● TASK DIRECTIONS
From the data below, extract each line that contains the string "icon" and reproduce it. Matching is case-sensitive.

● RECORDS FOR THE TASK

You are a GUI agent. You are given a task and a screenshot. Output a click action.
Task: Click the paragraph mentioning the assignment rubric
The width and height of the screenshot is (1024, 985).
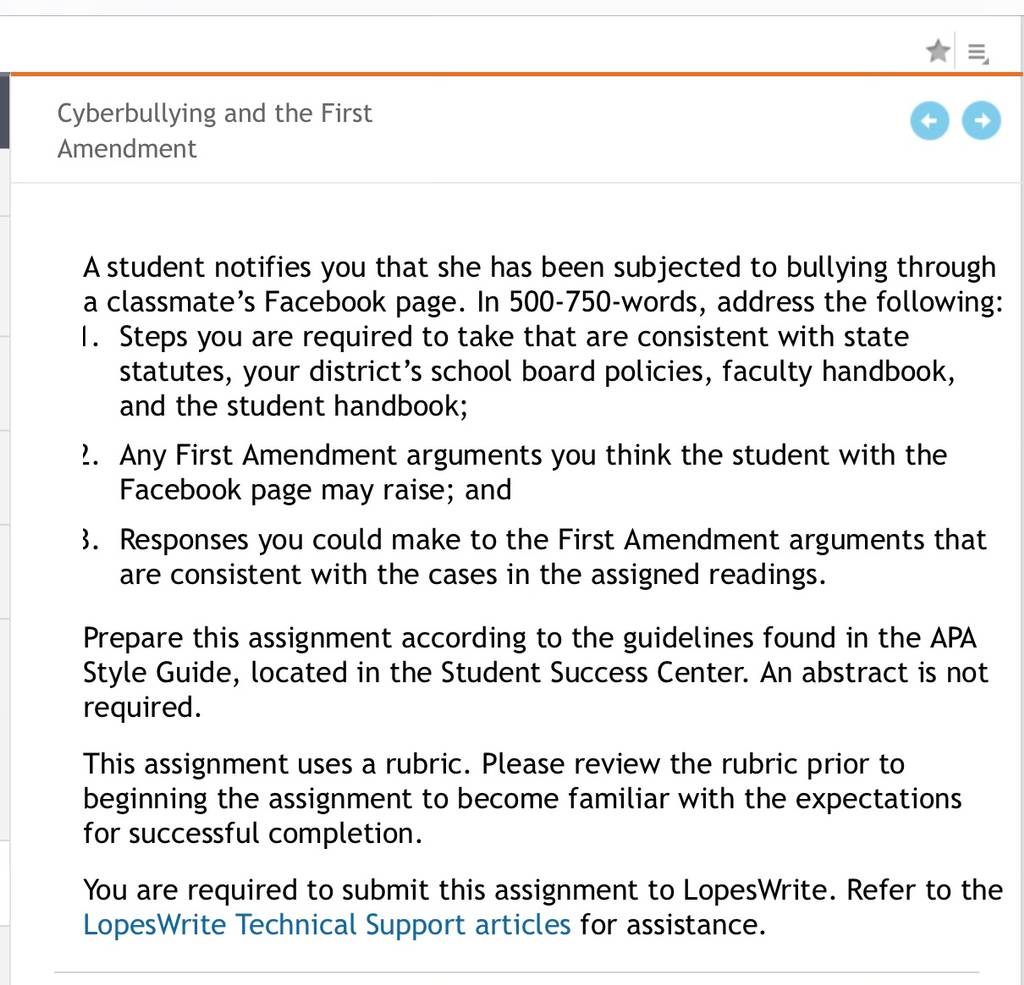522,798
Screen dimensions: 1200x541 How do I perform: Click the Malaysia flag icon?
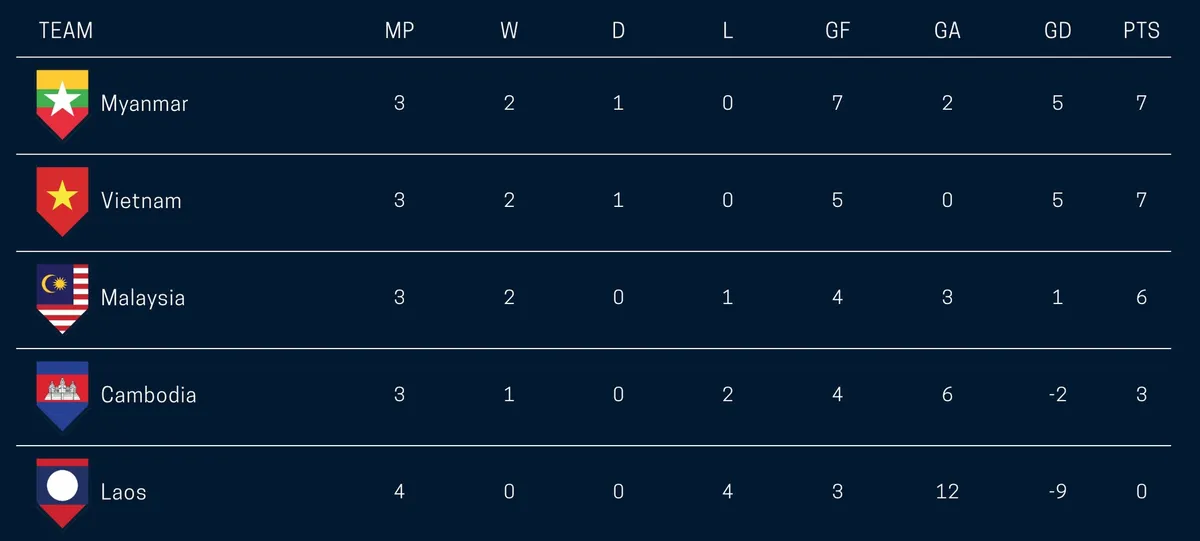click(x=62, y=298)
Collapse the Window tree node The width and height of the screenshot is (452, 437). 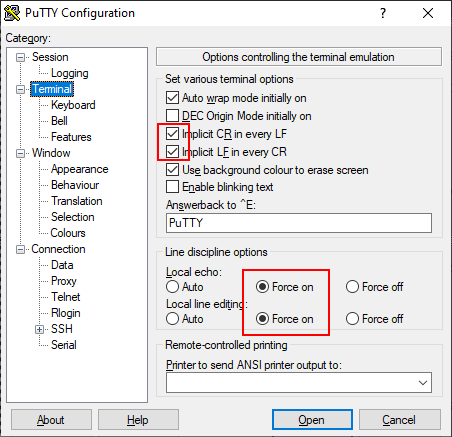click(x=21, y=153)
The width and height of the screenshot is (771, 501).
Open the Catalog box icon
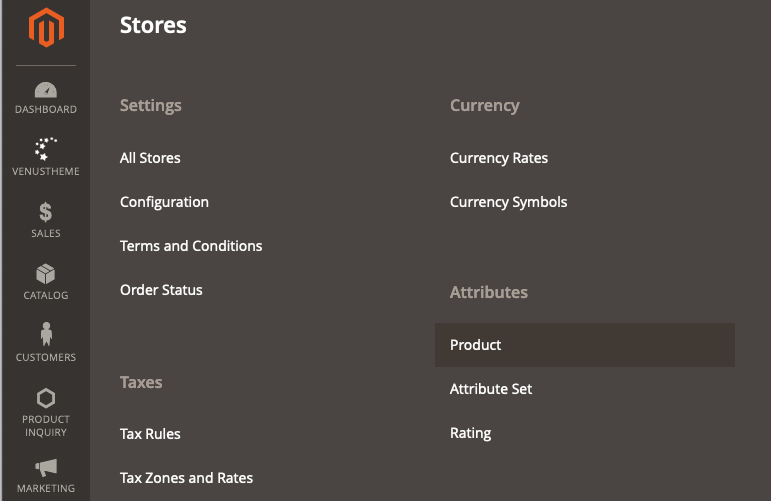46,274
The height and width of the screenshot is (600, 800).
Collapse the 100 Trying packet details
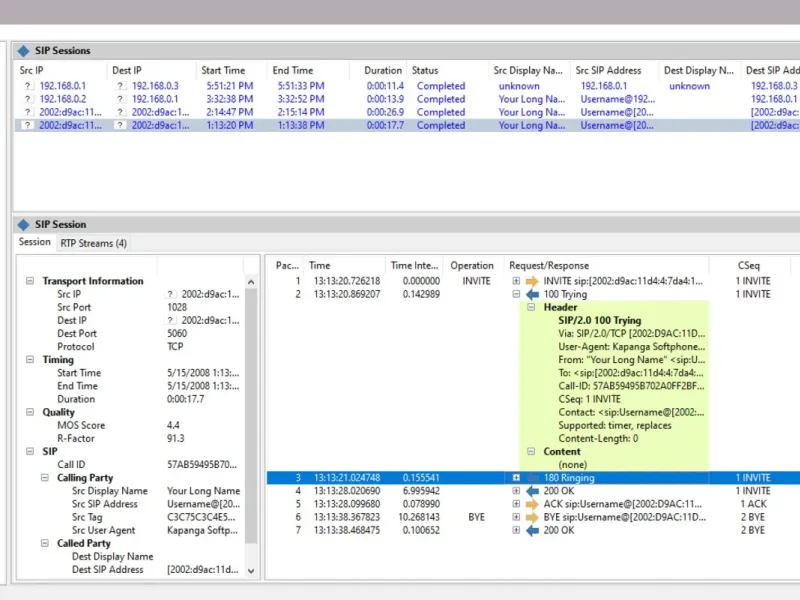516,294
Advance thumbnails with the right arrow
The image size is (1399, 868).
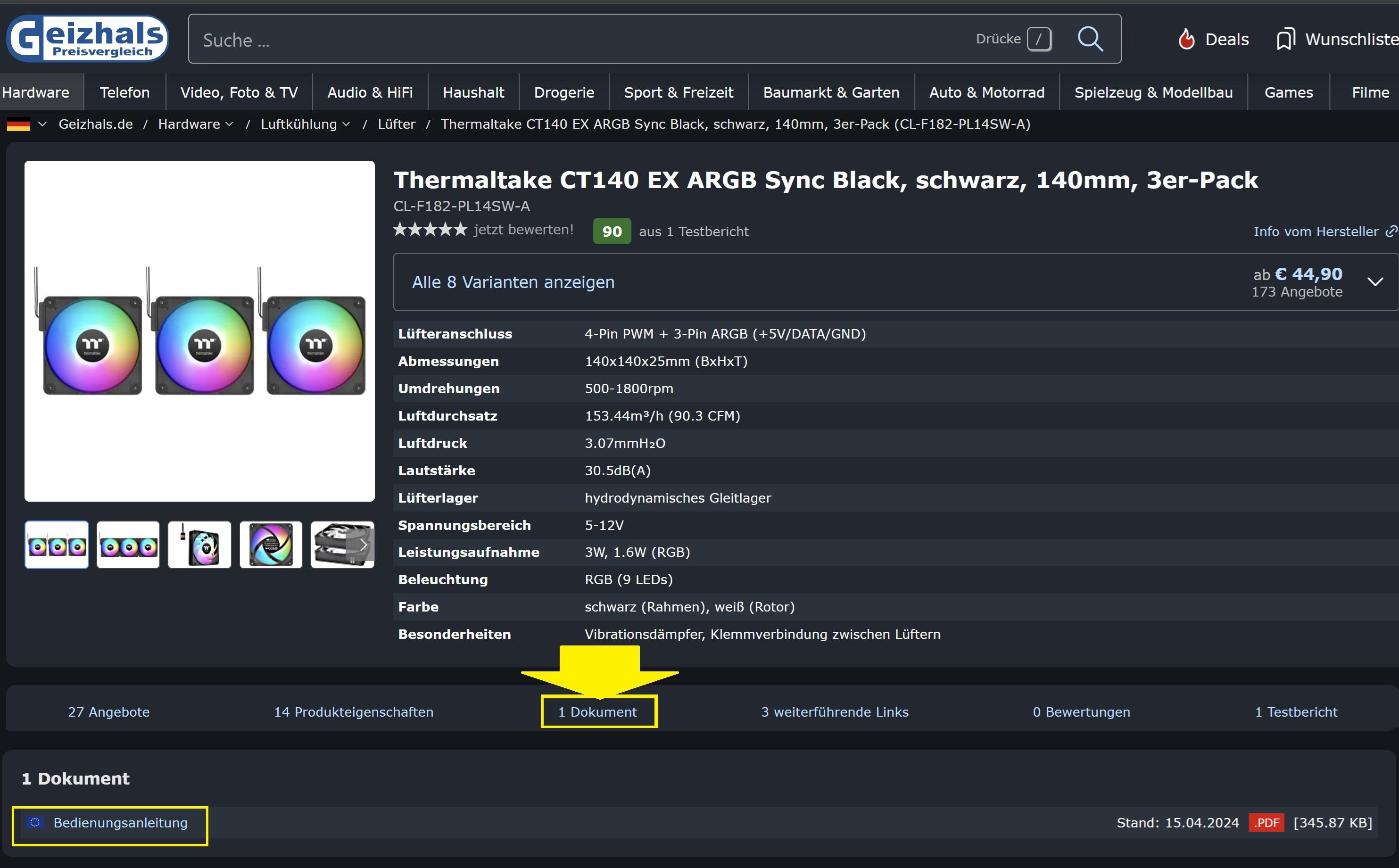pyautogui.click(x=364, y=545)
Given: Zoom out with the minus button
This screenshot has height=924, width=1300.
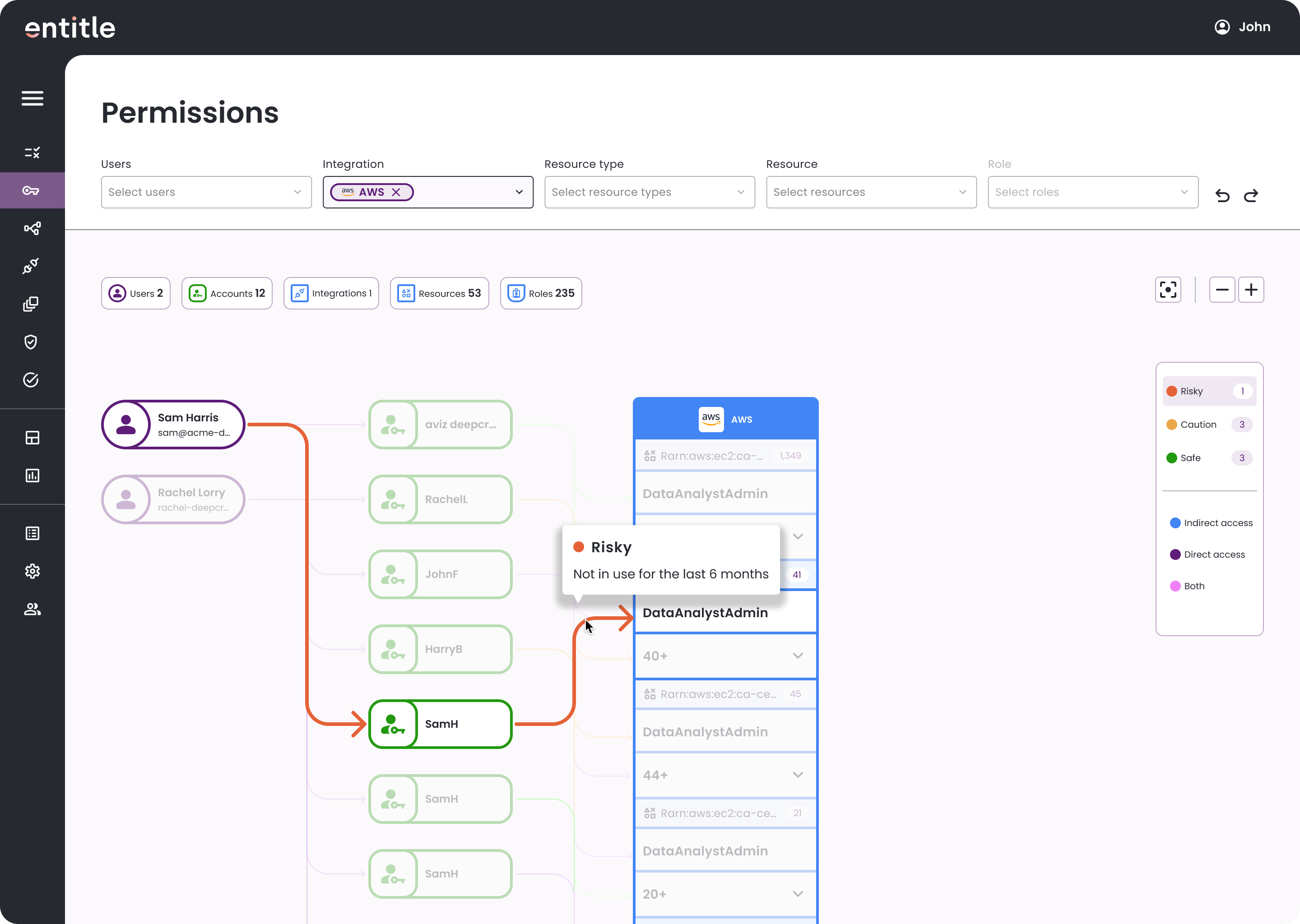Looking at the screenshot, I should [x=1221, y=290].
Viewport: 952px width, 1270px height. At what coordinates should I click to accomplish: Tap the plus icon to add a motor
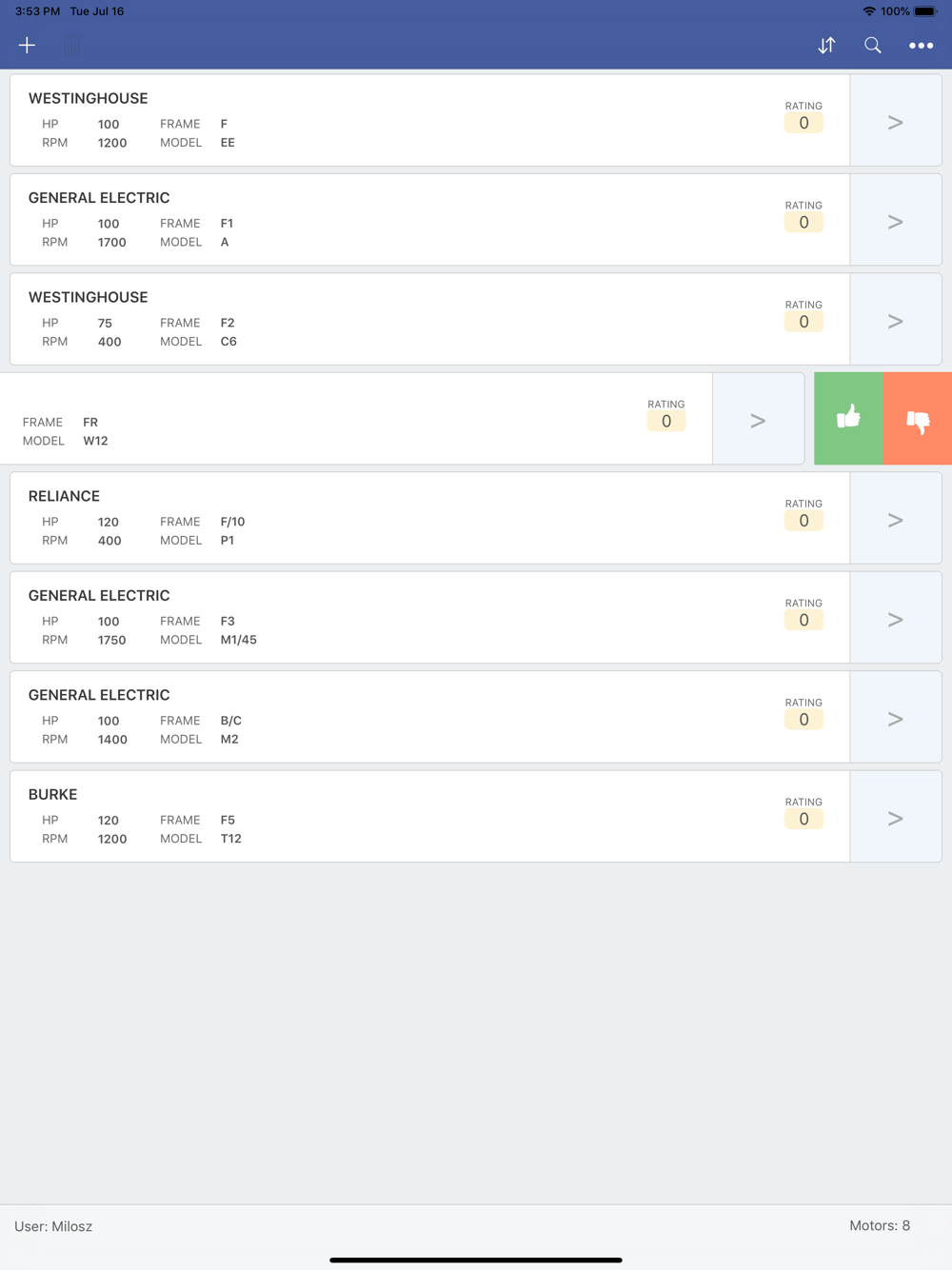(27, 45)
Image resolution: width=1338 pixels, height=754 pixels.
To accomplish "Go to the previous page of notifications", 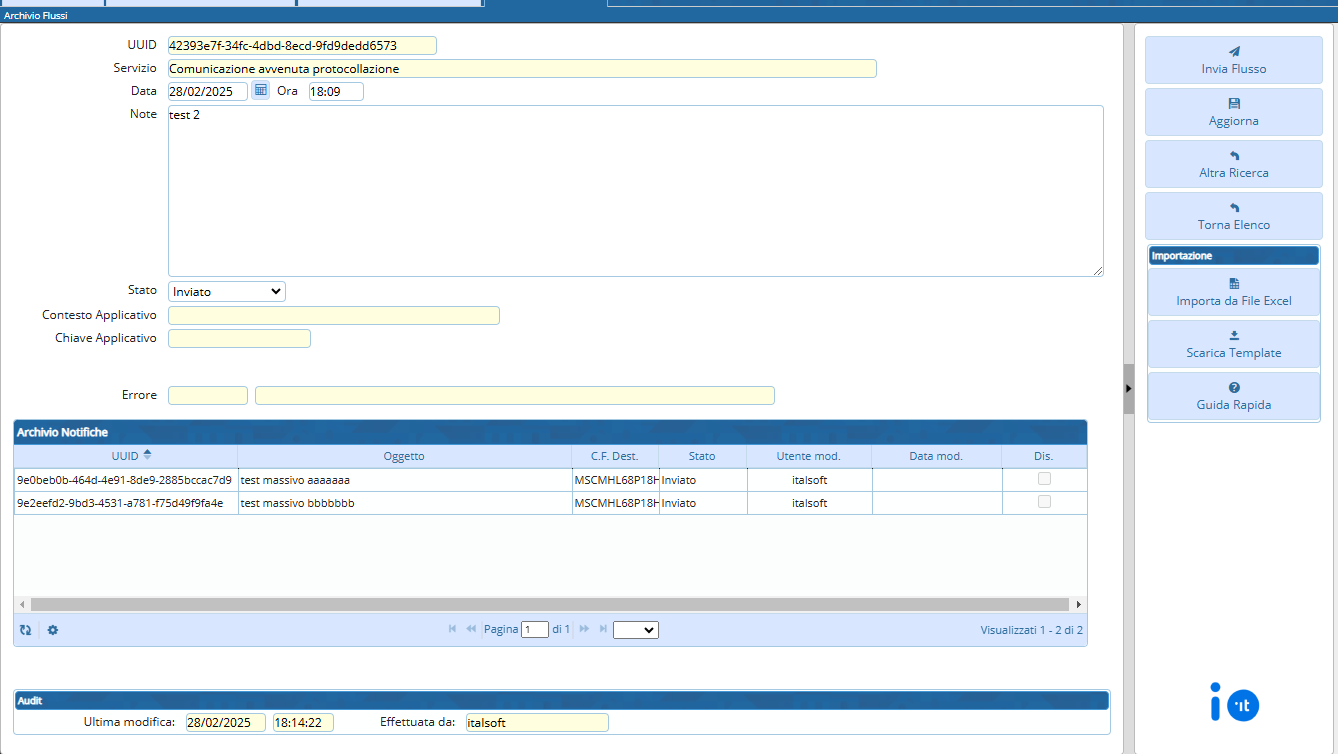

● TASK ANSWER
Screen dimensions: 1200x541 How do I perform: Click the Malaysia flag icon?
Open the Catalog box icon
Viewport: 952px width, 1270px height. At what coordinates should I click to accomplish: Tap the plus icon to add a motor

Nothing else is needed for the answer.